New London ― For one local advocacy group, the affordable housing crisis is comparable to a severely bleeding patient: while it’s necessary to staunch the blood flow, it’s just as critical to find and address the cause of the injury.

A pair of newly announced “systemic change” grants awarded by the New London-based Community Foundation of Eastern Connecticut to two organizations with wide community reaches aims to serve as a kind of long-term correction, President and CEO Maryam Elahi said on Tuesday.

“We want to address the root of the problem and not just offer Band-Aids,” she said. “There’s a lot of grants designed to be reactive, to help with the immediate needs of shelters and food pantries – and that’s important, too – but with these grants we wanted to address the causes of a problem, housing in particular.”

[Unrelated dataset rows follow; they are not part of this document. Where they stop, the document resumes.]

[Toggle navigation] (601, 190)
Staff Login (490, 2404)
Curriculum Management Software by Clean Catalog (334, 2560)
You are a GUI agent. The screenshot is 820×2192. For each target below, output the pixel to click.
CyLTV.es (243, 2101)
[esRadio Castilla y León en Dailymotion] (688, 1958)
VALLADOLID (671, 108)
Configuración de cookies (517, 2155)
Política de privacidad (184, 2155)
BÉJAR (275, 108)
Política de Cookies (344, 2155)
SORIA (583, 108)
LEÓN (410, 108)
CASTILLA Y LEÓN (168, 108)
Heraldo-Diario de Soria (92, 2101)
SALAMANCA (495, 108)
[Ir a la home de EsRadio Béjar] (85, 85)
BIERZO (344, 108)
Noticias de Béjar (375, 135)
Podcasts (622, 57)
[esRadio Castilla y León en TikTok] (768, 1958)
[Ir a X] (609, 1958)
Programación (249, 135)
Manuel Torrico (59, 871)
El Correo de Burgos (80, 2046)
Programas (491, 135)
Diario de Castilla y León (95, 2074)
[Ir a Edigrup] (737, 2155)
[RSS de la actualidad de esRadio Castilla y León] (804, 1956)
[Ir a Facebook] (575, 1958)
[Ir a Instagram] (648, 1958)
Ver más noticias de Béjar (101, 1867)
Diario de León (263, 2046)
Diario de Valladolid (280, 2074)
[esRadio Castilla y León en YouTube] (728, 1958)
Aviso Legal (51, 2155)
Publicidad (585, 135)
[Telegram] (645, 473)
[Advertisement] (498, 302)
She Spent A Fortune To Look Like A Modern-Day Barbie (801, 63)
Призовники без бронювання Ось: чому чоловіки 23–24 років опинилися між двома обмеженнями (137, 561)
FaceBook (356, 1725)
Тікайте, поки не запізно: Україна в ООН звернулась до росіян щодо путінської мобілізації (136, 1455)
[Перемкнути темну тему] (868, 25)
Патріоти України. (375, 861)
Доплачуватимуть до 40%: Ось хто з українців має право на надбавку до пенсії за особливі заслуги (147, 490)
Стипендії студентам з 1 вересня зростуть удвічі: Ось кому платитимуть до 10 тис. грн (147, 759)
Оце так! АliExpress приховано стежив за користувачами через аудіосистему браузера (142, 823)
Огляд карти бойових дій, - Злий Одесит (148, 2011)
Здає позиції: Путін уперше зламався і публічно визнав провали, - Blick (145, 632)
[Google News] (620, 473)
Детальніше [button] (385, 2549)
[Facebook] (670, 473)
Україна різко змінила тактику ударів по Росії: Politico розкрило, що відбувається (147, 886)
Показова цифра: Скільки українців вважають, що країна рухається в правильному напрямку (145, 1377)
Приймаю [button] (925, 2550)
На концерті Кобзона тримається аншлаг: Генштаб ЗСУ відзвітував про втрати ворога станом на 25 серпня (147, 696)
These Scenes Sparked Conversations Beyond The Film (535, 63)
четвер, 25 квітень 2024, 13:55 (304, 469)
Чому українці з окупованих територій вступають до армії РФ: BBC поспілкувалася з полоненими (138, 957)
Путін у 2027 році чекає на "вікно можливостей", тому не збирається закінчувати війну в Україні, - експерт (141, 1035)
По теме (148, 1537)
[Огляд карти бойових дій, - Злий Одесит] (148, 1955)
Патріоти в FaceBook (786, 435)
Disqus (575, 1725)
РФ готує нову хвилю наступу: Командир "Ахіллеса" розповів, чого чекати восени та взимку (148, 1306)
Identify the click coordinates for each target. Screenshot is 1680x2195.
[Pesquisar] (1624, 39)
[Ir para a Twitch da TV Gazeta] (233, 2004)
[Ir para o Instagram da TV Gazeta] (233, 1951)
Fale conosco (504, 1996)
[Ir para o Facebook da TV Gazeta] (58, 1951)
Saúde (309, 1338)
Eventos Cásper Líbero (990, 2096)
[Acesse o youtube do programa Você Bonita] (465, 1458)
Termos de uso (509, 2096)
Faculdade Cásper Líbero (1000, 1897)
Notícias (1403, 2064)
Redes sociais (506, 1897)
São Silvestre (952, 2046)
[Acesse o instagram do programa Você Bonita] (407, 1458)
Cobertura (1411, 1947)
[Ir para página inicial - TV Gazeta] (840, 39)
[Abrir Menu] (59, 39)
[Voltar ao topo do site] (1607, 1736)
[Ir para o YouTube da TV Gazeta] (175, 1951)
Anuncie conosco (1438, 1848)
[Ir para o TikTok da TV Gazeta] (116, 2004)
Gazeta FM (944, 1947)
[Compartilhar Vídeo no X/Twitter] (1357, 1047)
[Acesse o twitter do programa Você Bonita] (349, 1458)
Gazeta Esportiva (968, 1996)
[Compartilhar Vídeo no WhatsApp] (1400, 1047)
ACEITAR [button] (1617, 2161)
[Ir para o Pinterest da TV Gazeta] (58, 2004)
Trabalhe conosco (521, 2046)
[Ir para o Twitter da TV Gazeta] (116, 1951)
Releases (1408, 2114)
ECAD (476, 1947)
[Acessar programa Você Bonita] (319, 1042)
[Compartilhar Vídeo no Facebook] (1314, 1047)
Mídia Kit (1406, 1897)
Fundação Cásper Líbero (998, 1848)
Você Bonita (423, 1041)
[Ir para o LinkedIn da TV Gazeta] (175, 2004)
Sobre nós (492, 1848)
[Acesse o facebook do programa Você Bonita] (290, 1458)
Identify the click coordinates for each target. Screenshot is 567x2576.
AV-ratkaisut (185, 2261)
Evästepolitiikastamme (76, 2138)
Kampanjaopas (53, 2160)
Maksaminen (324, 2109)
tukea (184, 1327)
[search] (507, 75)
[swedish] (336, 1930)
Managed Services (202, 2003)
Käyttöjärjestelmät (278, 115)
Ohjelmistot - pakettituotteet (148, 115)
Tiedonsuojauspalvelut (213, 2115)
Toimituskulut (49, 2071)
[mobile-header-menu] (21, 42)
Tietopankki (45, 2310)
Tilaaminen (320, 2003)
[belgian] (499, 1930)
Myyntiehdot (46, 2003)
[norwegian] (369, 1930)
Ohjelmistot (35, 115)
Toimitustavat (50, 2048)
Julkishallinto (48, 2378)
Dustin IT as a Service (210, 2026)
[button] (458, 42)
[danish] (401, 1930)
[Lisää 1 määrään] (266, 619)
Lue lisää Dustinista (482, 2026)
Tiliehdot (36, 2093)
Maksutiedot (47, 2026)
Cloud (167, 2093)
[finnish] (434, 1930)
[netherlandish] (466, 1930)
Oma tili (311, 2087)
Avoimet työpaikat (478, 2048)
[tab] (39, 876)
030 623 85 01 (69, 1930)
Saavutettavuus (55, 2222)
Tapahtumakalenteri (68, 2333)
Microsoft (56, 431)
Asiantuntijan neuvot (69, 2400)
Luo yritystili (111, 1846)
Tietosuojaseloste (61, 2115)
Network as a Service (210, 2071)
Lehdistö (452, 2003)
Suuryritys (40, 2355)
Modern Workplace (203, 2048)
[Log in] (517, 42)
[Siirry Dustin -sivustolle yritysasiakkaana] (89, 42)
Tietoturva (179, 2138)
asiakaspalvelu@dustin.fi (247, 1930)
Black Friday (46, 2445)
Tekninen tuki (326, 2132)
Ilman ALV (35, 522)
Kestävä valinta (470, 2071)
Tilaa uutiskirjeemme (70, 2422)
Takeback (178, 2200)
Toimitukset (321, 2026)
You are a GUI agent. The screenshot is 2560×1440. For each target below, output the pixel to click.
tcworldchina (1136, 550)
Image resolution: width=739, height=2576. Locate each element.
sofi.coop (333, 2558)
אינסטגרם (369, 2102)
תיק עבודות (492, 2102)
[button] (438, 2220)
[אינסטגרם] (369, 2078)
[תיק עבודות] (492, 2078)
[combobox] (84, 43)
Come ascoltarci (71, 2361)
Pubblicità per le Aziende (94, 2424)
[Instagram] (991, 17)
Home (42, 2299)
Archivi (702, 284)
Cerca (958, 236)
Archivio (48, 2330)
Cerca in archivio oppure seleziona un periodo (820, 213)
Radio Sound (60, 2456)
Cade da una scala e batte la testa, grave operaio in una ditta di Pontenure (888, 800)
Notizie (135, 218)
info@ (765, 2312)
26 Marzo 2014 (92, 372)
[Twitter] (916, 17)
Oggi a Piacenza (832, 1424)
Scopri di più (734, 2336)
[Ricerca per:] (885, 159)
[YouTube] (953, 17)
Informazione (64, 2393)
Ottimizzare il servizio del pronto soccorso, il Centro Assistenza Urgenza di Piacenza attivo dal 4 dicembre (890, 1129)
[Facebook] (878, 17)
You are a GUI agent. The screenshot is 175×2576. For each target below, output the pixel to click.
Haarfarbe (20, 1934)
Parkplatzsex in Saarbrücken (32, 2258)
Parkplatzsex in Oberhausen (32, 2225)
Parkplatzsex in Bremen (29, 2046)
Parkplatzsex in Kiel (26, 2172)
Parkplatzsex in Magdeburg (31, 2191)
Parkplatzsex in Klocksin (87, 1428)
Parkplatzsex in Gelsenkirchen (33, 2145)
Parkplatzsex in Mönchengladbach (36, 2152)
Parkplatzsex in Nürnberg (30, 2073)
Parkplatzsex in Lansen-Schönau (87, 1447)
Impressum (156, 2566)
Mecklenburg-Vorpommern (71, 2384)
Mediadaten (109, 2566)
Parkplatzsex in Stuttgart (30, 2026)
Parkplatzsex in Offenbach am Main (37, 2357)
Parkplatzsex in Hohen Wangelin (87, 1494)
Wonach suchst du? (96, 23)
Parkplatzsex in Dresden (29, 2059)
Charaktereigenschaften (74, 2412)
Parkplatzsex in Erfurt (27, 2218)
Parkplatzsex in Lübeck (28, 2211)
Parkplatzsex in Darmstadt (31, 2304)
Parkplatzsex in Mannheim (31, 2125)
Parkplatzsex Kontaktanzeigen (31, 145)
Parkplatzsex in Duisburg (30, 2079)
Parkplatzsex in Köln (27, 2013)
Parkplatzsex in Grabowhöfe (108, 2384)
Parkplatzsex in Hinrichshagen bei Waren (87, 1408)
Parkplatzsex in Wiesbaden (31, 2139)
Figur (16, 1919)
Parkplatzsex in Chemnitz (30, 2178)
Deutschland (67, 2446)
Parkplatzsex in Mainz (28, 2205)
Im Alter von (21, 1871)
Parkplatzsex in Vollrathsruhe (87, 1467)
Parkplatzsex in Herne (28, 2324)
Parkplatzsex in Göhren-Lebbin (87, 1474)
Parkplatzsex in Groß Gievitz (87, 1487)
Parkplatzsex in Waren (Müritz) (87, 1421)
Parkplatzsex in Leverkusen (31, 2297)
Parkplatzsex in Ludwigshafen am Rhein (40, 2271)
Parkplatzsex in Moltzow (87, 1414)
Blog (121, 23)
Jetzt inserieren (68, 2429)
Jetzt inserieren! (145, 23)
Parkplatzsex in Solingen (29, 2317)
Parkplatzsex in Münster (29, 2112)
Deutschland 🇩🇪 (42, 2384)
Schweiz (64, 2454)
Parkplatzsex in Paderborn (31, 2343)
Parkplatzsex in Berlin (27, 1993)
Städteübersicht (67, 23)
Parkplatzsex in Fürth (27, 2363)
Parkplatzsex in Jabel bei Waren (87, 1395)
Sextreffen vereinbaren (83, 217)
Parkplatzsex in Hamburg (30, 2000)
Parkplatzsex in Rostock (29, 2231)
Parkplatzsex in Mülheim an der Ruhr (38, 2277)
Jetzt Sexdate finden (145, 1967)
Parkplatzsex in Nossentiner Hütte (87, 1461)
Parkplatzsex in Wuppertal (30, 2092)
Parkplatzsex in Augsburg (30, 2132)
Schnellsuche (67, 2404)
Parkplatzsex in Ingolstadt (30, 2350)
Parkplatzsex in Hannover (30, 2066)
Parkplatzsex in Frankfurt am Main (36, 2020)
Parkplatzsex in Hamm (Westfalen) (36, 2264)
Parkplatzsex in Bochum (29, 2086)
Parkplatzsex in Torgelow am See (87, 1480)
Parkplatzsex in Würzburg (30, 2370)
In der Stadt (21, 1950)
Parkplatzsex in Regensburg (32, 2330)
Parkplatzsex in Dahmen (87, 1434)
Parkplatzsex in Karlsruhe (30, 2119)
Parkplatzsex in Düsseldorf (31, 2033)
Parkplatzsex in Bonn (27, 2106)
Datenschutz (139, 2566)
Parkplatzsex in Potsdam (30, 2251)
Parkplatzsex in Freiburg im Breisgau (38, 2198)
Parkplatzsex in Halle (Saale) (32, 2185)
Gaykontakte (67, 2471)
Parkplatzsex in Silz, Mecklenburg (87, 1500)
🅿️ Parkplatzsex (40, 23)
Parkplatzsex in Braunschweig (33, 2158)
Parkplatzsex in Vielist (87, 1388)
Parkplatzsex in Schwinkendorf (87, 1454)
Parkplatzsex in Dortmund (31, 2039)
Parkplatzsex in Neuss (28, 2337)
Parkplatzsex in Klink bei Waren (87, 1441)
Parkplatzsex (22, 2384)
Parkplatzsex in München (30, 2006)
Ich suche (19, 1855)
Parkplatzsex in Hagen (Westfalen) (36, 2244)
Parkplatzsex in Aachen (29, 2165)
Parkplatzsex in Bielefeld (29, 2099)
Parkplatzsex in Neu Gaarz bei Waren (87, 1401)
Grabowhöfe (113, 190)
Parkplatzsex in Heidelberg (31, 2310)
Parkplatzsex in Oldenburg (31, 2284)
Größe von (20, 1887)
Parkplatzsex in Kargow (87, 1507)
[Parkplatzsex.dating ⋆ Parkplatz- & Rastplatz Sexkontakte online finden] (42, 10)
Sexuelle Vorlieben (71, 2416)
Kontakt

The inaugural grants, funded by an anonymous foundation donor and announced Tuesday at New London’s Homeless Hospitality Center, will provide $105,765 to the Partnership For Strong Communities group, a Hartford-based organization that will use the money to explore the housing needs of Norwich.

The funding will pay for an analysis of the city’s community housing requirements and advocate for those families suffering housing insecurity. The group, which is not a direct service provider, will work with a variety of partners, including the NAACP Robertstine Youth Council, Norwich Public Schools and the Sankofa Education and Leadership group.

Partnership Executive Director Chelsea Ross said her group operates under the guiding principal that “housing is a human right” and noted Norwich is a city whose residents, especially immigrant and first-generation immigrants, face a significant lack of affordable housing choices.

Michelle Montano, Partnership’s director of communications and policy analyst, said the grant will fund resource fairs and enable the group to gather stories from affected residents, including young people, that will be recorded and publicized.

She said her group will take the information and lobby at the local, state and federal level for long-term sustainable changes through increases in funding and enacting laws.

“That’s our bread-and-butter work,” Montano said.

Another $200,000 – both grants will be paid over two years – is earmarked for the Access Community Action Agency to aid northeastern Connecticut families with home-ownership counseling and financial literacy workshops.

Elahi said the two nonprofit agencies were selected from a pool of six or seven applicants for their past successes in community outreach and grassroots organizing.